模型结构采用CNN+RNN(CRNN)+CTC
!pip install matplotlib
import torch.utils.data.dataloader as dataloader
import torch.utils.data.dataset as dataset
from torchvision import datasets, transforms
import torch.nn.functional as F
import torch
import glob
import PIL.Image as Image
import os
import numpy as np
import math
import torch.nn as nn
import time
import matplotlib.pyplot as plt
class CodeDataset(dataset.Dataset):
def __init__(self, basedir):
self.files = glob.glob(basedir + "*.png")

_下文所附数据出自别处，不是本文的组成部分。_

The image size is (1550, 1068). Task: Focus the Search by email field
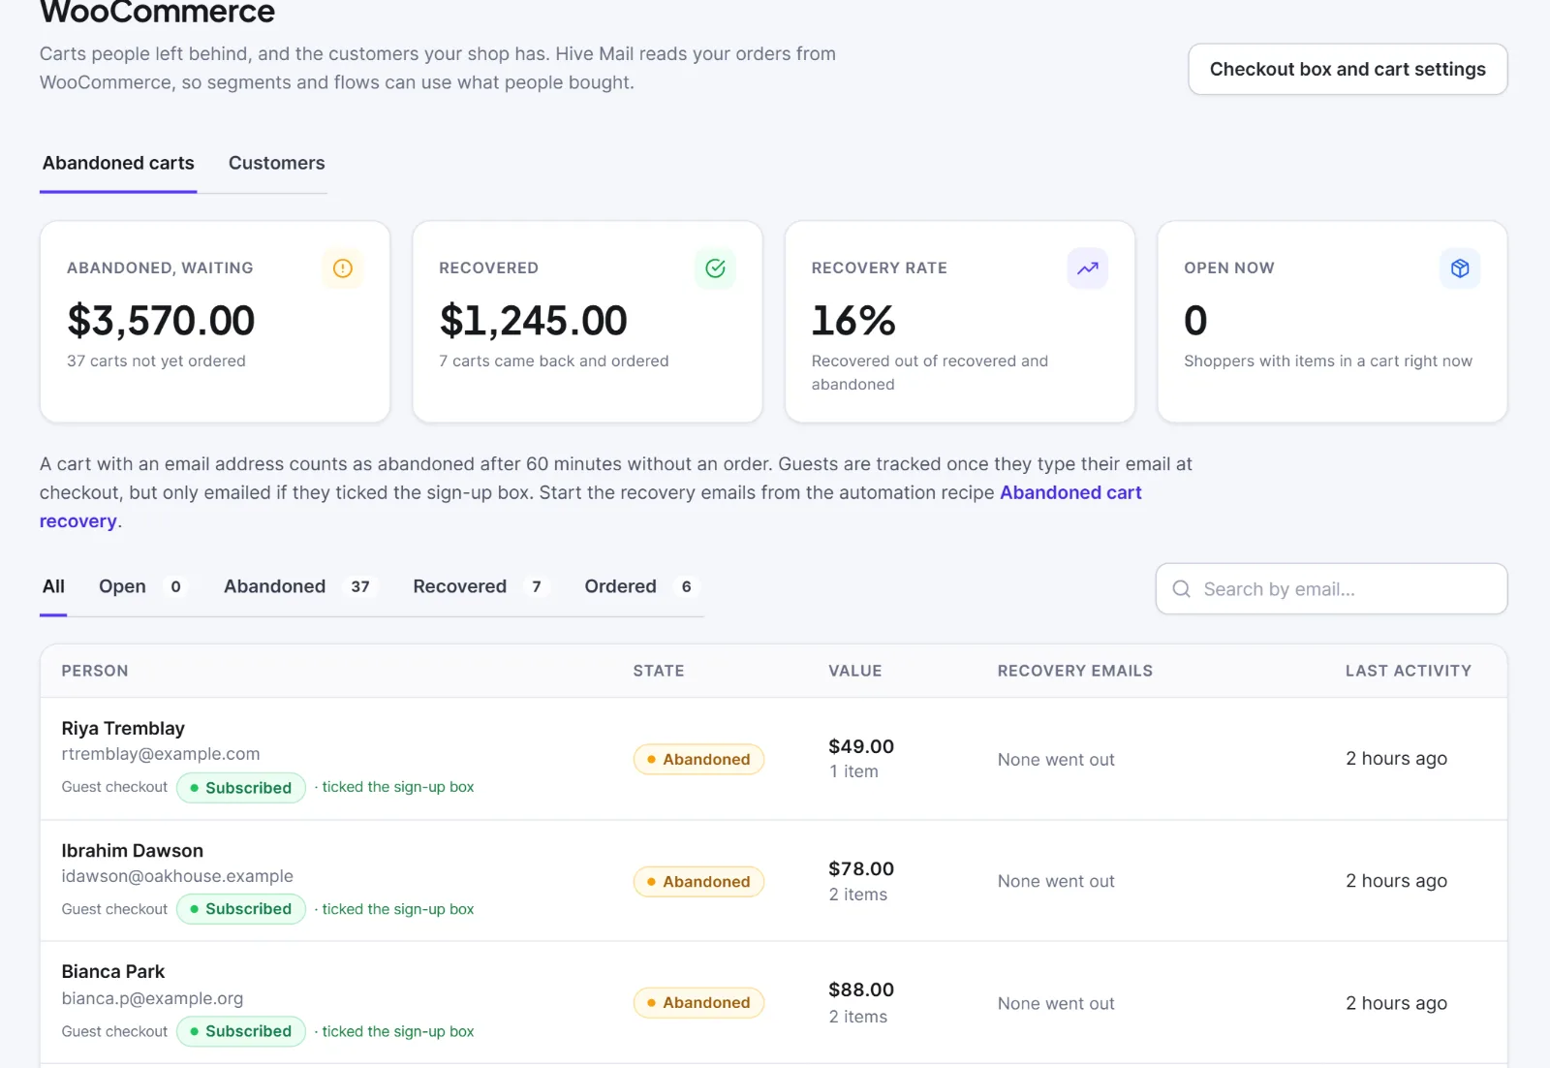click(x=1331, y=589)
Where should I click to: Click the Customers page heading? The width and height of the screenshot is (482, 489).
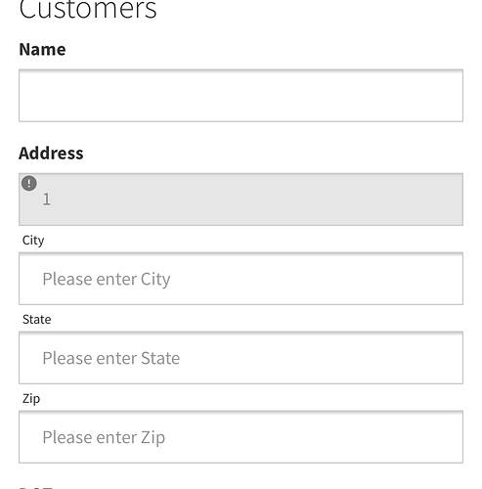(x=88, y=9)
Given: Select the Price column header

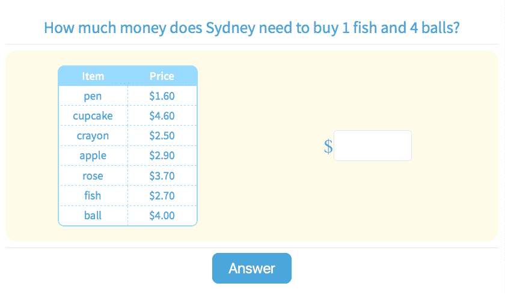Looking at the screenshot, I should coord(162,76).
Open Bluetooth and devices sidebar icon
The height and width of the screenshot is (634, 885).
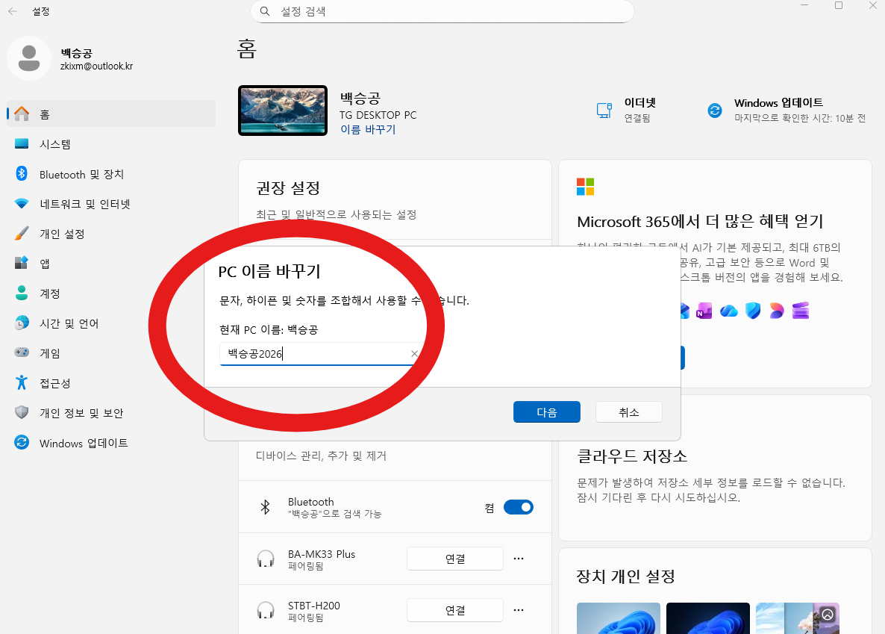click(22, 174)
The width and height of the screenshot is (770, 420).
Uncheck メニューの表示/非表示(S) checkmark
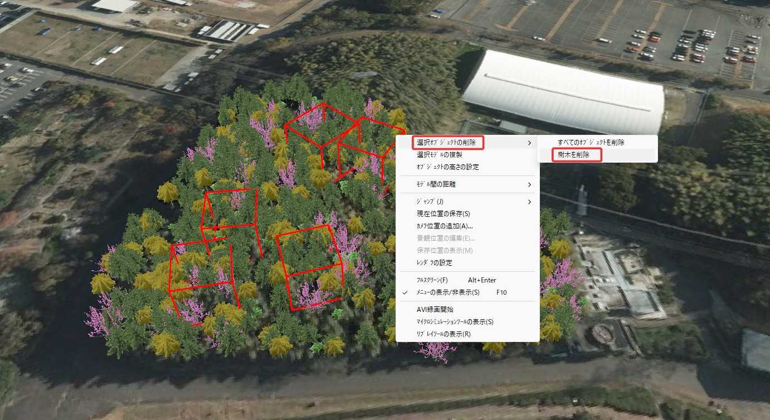tap(405, 292)
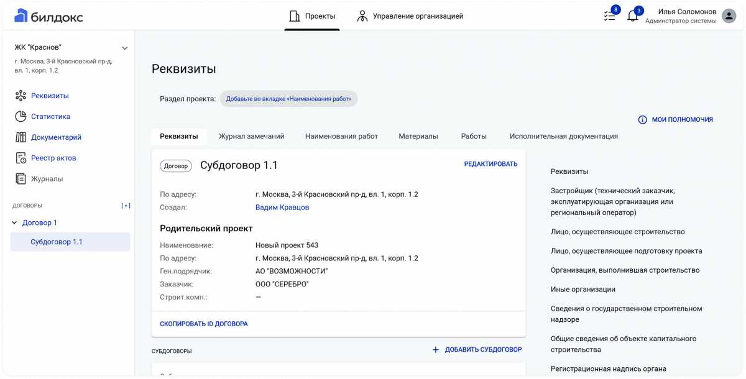
Task: Click СКОПИРОВАТЬ ID ДОГОВОРА
Action: click(x=203, y=324)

self.pre_process =transforms.Compose(
[transforms.ToTensor()
,transforms.Normalize(mean=[0.5], std=[0.5])
])
def __getitem__(self, index):
file = self.files[index]
name = os.path.basename(file).rstrip(".png")
label = name[(name.index('_') + 1):]
image = Image.open(file)
numbs = [ord(x) - ord('0') for x in label]
assert len(numbs) >= 2
# one_hots = np.zeros((len(numbs), 10))
# one_hots[np.arange(0, len(label)), numbs] = 1
# return self.pre_process(image), one_hots.reshape(40)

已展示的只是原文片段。